The Ultimate Guide on Business Taxes

Posted By on January 23, 2016

If you own a business, you are going to have to pay a variety of taxes. While tax preparation can be rather straightforward if you are a sole proprietor, it can be complex if you are running an LLC or a traditional corporation. Let’s take a look at what your tax obligations are as a business owner.

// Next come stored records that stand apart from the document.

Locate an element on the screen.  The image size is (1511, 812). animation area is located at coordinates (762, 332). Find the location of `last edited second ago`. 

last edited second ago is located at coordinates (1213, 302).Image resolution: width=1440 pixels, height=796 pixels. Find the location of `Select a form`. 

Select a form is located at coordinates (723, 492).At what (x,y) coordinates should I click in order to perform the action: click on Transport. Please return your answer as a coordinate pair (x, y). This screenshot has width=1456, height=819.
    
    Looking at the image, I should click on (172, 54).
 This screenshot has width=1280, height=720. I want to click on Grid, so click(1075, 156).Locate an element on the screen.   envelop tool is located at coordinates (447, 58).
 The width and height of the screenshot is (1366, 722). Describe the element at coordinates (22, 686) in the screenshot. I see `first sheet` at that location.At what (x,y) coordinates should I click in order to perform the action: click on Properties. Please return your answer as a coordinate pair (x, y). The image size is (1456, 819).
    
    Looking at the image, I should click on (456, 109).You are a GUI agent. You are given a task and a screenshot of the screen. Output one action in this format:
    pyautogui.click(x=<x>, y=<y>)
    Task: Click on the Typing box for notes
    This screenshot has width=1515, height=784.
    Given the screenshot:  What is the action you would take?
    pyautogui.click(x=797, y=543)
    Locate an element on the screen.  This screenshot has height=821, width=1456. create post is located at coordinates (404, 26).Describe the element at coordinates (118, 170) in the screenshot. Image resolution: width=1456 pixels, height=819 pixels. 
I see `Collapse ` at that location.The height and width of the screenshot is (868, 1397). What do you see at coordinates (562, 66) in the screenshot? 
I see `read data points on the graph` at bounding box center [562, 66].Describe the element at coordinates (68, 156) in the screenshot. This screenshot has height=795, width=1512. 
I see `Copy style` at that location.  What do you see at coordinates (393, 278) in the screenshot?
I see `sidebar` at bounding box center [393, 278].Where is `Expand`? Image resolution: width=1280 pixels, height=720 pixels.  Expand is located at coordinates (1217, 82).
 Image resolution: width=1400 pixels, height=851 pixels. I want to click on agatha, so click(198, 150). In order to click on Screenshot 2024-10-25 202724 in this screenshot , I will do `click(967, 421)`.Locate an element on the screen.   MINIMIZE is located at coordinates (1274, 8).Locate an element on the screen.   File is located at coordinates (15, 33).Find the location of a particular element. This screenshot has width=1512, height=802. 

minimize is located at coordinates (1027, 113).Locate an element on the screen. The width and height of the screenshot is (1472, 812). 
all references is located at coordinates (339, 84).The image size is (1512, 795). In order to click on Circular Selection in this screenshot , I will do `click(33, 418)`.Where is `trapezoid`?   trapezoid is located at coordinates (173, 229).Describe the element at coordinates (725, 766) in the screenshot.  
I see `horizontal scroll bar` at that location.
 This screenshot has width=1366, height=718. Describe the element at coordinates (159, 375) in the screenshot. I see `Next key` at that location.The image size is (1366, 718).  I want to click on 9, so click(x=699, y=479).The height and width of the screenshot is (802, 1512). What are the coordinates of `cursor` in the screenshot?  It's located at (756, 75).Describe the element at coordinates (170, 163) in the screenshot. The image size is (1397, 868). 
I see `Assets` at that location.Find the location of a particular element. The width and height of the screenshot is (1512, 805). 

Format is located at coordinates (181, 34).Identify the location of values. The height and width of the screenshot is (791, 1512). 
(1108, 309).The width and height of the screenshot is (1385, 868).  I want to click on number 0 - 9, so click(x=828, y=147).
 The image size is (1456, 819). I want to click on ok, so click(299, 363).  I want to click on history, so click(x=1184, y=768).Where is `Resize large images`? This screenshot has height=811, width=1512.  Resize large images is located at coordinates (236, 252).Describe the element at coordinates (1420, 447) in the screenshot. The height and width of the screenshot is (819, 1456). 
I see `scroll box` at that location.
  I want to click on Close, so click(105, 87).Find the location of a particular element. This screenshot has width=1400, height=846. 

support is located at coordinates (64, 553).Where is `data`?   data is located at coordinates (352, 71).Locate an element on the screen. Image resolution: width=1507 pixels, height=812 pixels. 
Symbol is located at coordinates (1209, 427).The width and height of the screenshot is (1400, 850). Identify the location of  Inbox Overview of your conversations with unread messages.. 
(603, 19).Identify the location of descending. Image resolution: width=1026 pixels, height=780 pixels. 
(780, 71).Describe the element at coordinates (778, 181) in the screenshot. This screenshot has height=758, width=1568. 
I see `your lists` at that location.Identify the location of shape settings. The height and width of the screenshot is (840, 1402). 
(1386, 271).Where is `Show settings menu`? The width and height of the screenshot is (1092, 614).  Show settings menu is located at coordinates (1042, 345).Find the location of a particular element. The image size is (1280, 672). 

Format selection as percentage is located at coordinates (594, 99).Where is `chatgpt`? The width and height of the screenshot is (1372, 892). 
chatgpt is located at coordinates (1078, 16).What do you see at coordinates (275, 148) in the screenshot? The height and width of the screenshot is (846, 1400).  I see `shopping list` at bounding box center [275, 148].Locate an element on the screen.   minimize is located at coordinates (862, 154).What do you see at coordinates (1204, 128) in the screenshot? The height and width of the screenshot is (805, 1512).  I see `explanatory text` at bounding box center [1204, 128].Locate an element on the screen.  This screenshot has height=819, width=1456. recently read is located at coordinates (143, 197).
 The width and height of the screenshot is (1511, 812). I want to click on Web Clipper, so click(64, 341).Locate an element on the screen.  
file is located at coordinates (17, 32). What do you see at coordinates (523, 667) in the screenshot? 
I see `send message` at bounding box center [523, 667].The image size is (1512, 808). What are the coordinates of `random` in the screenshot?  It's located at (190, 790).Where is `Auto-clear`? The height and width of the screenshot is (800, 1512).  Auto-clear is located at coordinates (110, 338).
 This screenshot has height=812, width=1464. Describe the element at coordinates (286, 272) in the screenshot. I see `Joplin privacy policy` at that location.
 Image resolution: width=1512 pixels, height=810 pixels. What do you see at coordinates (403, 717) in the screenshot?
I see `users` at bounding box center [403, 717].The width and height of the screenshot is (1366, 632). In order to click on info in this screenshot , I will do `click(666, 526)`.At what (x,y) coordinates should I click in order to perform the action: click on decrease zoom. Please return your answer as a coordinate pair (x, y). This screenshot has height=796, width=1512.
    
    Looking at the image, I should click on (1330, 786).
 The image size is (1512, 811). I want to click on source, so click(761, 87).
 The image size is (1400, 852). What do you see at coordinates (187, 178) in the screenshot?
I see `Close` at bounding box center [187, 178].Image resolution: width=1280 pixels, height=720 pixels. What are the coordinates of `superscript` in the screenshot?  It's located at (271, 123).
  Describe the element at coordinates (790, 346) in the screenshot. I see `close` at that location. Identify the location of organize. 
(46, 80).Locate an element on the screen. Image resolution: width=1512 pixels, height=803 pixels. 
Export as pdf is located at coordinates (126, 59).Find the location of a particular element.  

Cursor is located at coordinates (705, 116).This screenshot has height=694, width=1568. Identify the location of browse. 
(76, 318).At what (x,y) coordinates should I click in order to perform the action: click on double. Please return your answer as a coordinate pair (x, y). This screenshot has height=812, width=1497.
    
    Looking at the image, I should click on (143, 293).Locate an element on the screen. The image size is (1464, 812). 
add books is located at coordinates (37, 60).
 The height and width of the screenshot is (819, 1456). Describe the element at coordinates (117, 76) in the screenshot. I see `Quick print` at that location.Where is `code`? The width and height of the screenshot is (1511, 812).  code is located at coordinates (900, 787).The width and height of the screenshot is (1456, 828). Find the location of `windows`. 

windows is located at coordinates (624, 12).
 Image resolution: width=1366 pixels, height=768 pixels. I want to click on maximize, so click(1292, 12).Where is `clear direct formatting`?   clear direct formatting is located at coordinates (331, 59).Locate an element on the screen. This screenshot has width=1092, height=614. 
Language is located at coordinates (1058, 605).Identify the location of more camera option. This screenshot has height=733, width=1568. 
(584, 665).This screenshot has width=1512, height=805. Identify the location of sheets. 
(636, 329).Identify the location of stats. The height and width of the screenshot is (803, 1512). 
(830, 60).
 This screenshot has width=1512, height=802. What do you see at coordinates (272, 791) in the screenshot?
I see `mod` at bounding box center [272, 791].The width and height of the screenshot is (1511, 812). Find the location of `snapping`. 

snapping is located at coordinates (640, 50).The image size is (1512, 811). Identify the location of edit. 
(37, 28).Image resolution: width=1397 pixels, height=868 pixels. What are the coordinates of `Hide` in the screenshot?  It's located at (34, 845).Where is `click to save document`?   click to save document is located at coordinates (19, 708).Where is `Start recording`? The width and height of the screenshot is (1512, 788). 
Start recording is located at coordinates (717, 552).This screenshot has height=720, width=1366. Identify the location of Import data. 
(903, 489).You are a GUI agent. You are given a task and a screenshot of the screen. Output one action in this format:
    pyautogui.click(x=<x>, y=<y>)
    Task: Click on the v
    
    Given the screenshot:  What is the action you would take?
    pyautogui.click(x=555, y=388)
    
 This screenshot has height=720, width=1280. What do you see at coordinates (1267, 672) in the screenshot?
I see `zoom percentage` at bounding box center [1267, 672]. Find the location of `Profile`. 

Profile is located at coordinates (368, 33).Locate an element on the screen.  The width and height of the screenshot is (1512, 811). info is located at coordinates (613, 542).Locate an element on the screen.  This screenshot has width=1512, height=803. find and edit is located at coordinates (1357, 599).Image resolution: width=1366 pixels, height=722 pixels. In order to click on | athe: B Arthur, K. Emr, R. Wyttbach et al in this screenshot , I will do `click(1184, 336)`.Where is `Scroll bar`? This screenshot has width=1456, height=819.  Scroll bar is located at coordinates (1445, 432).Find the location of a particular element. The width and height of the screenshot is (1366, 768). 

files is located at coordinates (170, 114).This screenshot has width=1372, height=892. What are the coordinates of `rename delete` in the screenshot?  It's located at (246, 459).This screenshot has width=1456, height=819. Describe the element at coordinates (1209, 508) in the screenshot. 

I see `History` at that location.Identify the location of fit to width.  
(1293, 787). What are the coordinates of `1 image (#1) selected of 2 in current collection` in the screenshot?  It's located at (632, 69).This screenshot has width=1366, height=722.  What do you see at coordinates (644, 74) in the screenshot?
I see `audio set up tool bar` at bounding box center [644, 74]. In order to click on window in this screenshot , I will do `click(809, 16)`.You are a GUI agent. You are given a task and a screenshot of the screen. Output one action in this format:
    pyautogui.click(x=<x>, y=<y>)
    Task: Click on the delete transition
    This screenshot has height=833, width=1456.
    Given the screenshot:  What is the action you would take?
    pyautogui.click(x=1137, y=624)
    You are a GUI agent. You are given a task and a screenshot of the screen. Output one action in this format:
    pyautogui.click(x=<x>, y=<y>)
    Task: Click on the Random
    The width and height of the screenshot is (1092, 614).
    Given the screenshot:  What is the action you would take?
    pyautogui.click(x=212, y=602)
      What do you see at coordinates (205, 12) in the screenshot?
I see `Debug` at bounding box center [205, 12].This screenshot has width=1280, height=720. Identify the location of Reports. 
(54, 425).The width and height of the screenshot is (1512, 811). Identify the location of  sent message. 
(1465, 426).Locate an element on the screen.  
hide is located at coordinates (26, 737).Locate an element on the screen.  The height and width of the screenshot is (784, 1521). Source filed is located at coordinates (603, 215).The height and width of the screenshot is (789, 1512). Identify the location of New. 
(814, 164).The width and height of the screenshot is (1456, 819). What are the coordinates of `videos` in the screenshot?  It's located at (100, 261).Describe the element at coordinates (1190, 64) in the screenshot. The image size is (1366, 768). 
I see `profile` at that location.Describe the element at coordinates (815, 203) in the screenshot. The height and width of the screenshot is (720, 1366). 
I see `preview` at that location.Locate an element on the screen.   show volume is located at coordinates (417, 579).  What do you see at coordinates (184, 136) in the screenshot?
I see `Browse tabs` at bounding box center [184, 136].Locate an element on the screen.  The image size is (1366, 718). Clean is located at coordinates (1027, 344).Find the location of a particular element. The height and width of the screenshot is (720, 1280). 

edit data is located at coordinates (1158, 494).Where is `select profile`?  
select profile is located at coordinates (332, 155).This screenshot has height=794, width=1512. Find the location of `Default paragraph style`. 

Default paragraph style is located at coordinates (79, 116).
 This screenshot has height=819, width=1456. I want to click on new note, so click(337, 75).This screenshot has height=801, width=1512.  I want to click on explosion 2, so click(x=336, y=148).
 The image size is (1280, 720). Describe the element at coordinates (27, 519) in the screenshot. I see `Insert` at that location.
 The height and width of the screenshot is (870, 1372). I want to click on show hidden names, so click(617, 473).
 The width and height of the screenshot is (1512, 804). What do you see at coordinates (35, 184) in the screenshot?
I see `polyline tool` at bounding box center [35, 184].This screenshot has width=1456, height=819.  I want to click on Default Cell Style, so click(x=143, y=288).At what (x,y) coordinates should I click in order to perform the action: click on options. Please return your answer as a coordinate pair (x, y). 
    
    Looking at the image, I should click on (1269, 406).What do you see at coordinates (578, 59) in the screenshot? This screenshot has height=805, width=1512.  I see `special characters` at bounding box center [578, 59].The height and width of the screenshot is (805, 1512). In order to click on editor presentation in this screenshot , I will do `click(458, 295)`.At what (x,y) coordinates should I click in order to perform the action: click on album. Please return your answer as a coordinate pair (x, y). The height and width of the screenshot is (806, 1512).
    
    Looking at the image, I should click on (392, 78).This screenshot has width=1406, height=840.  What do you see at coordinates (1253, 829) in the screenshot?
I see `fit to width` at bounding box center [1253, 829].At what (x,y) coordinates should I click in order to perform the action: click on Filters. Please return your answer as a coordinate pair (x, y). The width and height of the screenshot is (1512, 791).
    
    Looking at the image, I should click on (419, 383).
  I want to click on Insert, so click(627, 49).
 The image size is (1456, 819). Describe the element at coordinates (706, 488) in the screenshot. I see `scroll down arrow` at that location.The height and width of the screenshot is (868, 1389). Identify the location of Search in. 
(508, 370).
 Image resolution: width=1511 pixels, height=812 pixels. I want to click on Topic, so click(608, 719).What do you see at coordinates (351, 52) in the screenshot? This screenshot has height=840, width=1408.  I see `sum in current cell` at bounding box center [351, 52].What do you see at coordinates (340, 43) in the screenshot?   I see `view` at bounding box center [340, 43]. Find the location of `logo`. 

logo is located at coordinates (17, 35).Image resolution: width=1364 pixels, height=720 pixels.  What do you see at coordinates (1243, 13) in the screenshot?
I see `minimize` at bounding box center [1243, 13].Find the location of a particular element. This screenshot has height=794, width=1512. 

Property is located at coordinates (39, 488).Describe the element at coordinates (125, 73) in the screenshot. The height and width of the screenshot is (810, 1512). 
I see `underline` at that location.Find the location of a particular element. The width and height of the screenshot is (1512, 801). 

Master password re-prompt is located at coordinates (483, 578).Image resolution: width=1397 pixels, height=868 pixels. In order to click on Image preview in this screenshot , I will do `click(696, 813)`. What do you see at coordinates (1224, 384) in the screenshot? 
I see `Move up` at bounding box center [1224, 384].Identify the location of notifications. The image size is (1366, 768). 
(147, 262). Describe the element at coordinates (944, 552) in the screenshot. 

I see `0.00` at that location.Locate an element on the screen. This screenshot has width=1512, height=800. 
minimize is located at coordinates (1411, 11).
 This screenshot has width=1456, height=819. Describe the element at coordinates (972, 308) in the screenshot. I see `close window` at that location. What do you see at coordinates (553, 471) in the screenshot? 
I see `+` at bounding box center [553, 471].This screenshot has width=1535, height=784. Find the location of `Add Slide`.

How Do Sole Proprietors File Taxes?

Sole proprietors will file their business income taxes at the same time that they file their personal taxes. This is done on Schedule C where expenses are listed and offset your business profit for the year. Whatever is left over is what you ultimately pay taxes on. In addition, you will pay 15.3 percent in FICA taxes on your total profits for the year.

How Do LLCs Pay Taxes?

An LLC can pay taxes in a variety of ways. It can choose to be taxed like a sole proprietor or it can be taxed like a partnership or corporation. If an LLC chooses to be taxed like a corporation, it will submit K-1 forms to shareholders and will file a separate business tax return if it is organized as a C corporation.

How Do Partnerships Pay Taxes?

Partners can determine on their own how much each person owns in the business. This means one person can receive 85 percent of the profits while the other gets 15 percent or they can decide to go 50/50 and own the company evenly. Partners pay taxes on their share of the earnings or losses the same that a sole proprietor would.

How Do Corporations Pay Taxes?

Corporations will pay taxes in a couple of different ways based on what type of corporation it is. An S corporation passes profits and losses to its owners. Therefore, owners will get a K-1 that lists their share of the money that the company made or their portion of its yearly loss.

The S corporation allows owner-employees to pay some of its earnings as wages and some of its earnings as a distribution. Distributions are taxed as ordinary income, but the IRS can reclassify distributions as wages if it believes that is the proper designation.

A C corporation is an entity separate from its owners. Therefore, the corporation will submit its own tax return either on March 15 or within 75 days from the end of its fiscal year. Owners and employees will also file a personal income tax return based on what they are paid from the corporation. In some cases, owners could be taxed twice on dividends as the corporation pays taxes on the dividends while the dividends are taxed as income on the personal level.

No matter what type of business that you run, you will be responsible for paying taxes on your earnings. You should also check with your state business department to determine if you also have to withhold sales taxes, unemployment insurance and workers compensation benefits. The rules vary based on the type of company you run and the state where it is operated.